After delivering almost 7,500 pounds of cargo to support dozens of science experiments from around the world, the Orbital ATK Cygnus cargo spacecraft is set to leave the International Space Station Tuesday, June 14. NASA Television will provide live coverage of Cygnus’ departure beginning at 9 a.m. EDT.

Ground controllers will detach the Cygnus spacecraft, which arrived at the station March 26, from the Earth-facing side of the station’s Unity module using the Canadarm2 robotic arm. Robotics controllers will maneuver Cygnus into place and Expedition 47 robotic arm operators Tim Kopra of NASA and Tim Peake of ESA (European Space Agency) will give the command for its 9:30 a.m. release.

Five hours after departure, the Saffire-I experiment will take place onboard the uncrewed cargo craft. Saffire-I provides a new way to study a realistic fire on a spacecraft. This hasn’t been possible in the past because the risks for performing such studies on crewed spacecraft are too high. Instruments on the returning Cygnus will measure flame growth, oxygen use and more. Results could determine microgravity flammability limits for several spacecraft materials, help to validate NASA’s material selection criteria, and help scientists understand how microgravity and limited oxygen affect flame size. The investigation is crucial for the safety of current and future space missions.

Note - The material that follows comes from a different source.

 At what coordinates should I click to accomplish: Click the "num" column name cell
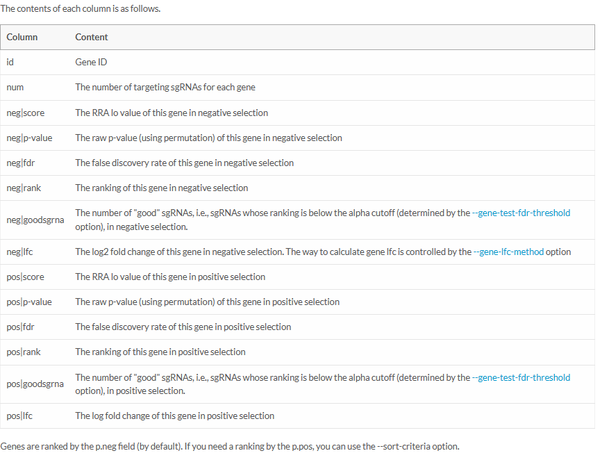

Cygnus also will release five LEMUR CubeSats from an external deployer June 15, part of a remote sensing satellite constellation that provides global ship tracking and weather monitoring. The vehicle will remain in orbit until Wednesday, June 22, when its engines will fire twice, pushing it into Earth’s atmosphere where it will burn up over the Pacific Ocean. NASA TV will not provide a live broadcast of the Cygnus deorbit burn and re-entry.

Experiments delivered on Cygnus supported NASA and other research investigations during Expeditions 47 and 48, including studies in biology, biotechnology, physical science and Earth science — research that impacts life on Earth, and also will help us on the journey to Mars. Investigations studied realistic fire scenarios on a space vehicle, enabled the first space-based observations of meteors entering Earth’s atmosphere from space, explored how regolith behaves and moves in microgravity, tested a gecko-inspired adhesive gripping device that can stick on command in the harsh environment of space, and added a new 3-D printer in microgravity.

The Cygnus resupply craft launched March 22 on a United Launch Alliance Atlas V rocket from Cape Canaveral Air Force Station, Florida, for the company’s fifth NASA-contracted commercial resupply mission.